Solved – Poisson / exponential distribution

exponential distributionpoisson distributionself-study

Next weekend you will be participating in 12km cross country race on a mountain.The average time between two successive wild animal sightings on the mountain is reported to be 5 minutes

(a) What is the probability that you see at least one wild animal in the 11th minute of the race given that you will see 3 wild animals since the start of the race?

(b) What is the probability that it will take more than a quarter of a hour before you see a wild animal after ten minutes of running?

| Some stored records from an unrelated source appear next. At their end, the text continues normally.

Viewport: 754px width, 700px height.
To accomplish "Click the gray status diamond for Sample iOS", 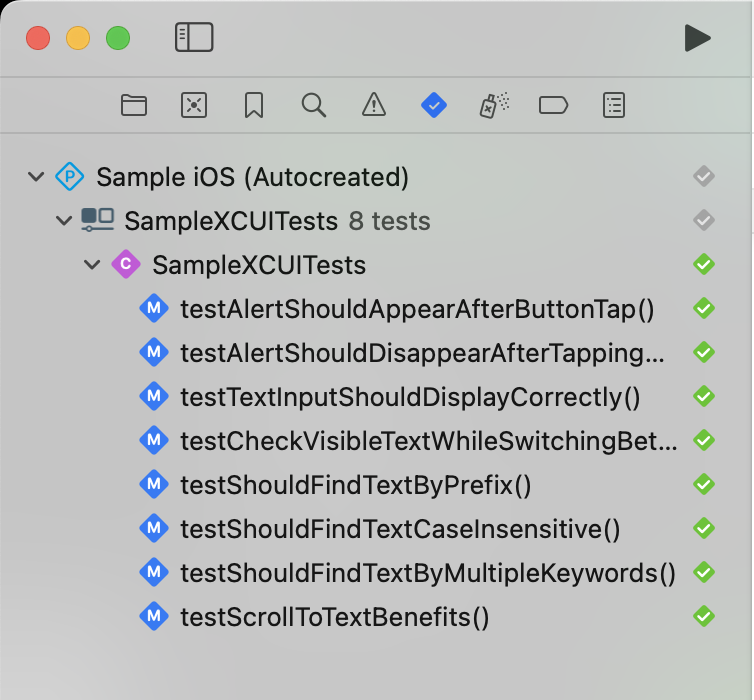I will coord(704,178).
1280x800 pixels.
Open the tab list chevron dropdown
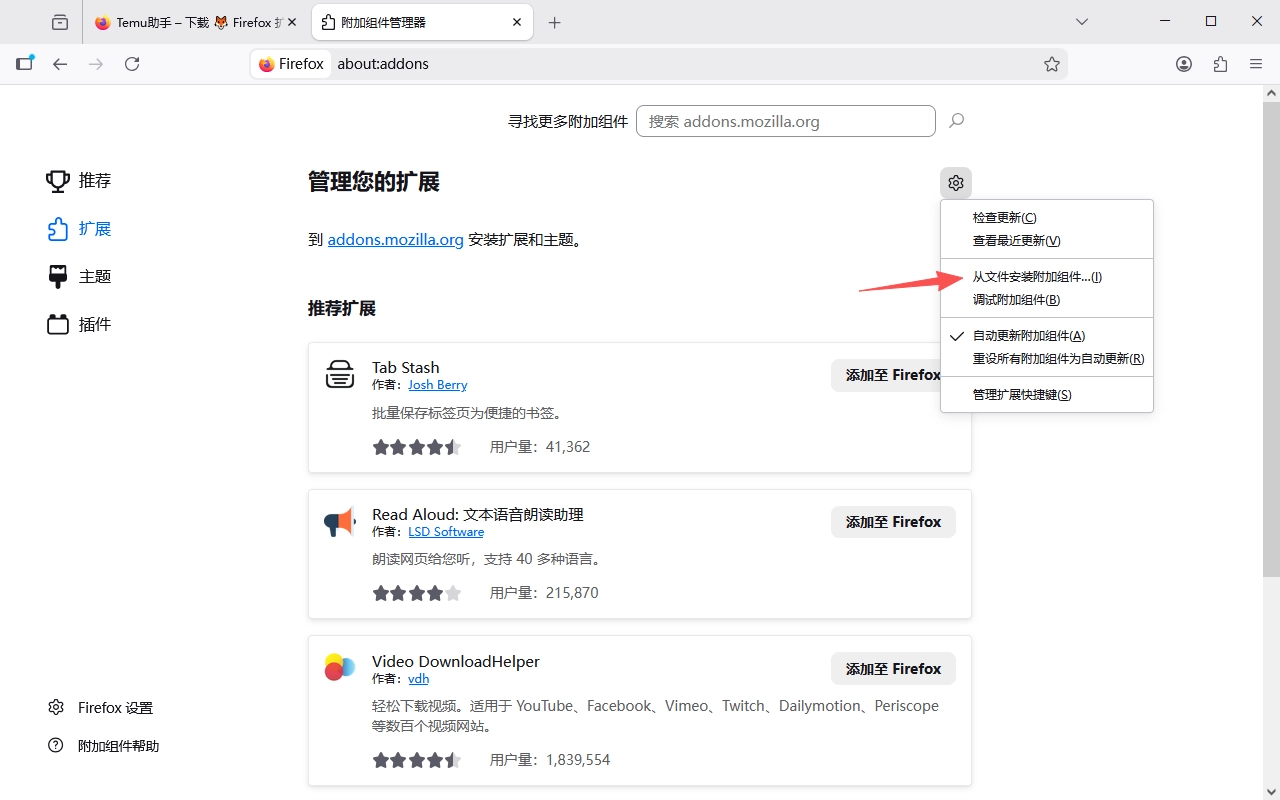click(1082, 21)
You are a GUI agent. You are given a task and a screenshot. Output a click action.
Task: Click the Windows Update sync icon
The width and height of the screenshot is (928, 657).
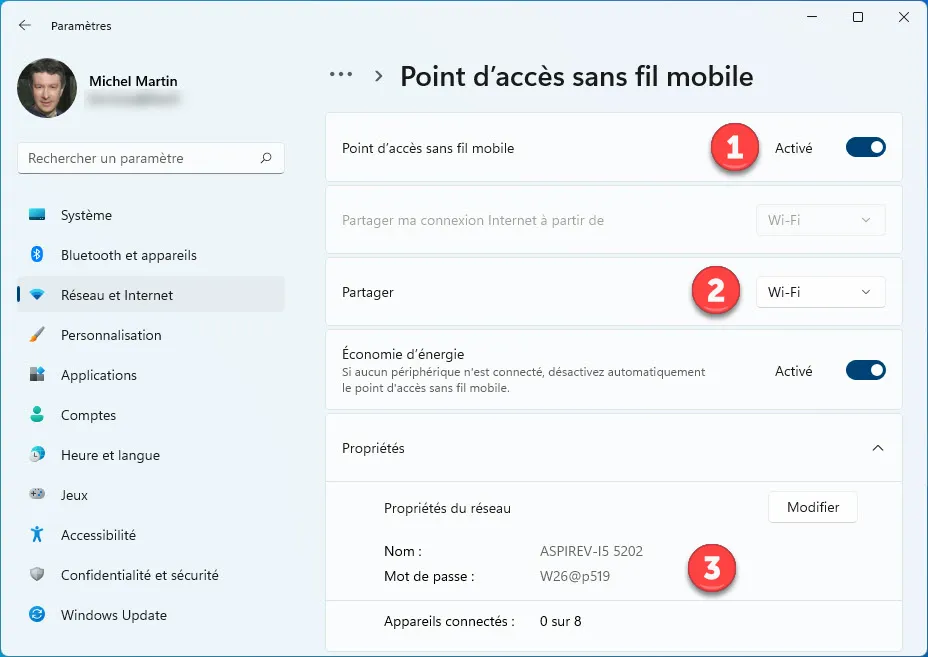pyautogui.click(x=37, y=615)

Now I have attempted (a) , but I don't know whether my thinking is correct. (b) on the other hand makes little sense to me.

My attempt:

(a)$ X~ Poisson(\frac{1}{5})$ and $Y~Exponential(\frac{1}{5})$

$Pr(X>4) = Pr(X>1)$ (I am thinking that this is some variation of the memoryless property)

$Pr(X>1) =Pr(Y<1)$

$Pr(Y<1)= 1 – (e^{(\frac{-1}{5})})$

Perhaps, I was a bit to vague in my attempt of (a). So here goes my attempt of(b).From my understanding of the question , it is asking what it the probability that the time between events(in this case animal sightings) is more than 25 minutes given you have been running for ten minutes

Now from what I know the fact that you have been running ten minutes is irrelevant this is due to memory-less property of the exponential distribution

so without further ado I present my attempt at (b)

let $X $ be exponentially distributed random variable with $\lambda = 1/5$

then
$Pr(X >15) = 1 – Pr(X <= 15)$

Best Answer

You are struggling a bit to express yourself, so perhaps a nudge in that direction--in the form of both an English and mathematical explanation--will help the most. Here I will address only question (a) specifically, but in a way that readily applies to answering question (b), too.


Both questions are a bit confusing, so our first task is to adopt some reasonable interpretation and make that clear. For brevity, let's say that a wild animal sighting is a "point." My understanding of (a) is that it asks for the chance of seeing the fourth wild animal sometime during the eleventh minute (which starts exactly ten minutes after the beginning of the race and ends one minute later). Because this is the fourth, it implies you have already seen exactly three animals since the start of the race. This interpretation does not rule out seeing even a fifth, sixth, etc. animal during the eleventh minute, either: they are all consistent with seeing "at least one" more animal after the first three.

What I just described is called an "event." Events have probabilities. The standard notation is to use a capital letter (or something similar) to name events, such as $A$, and to let something like $\Pr(A)$ denote the probability of $A$.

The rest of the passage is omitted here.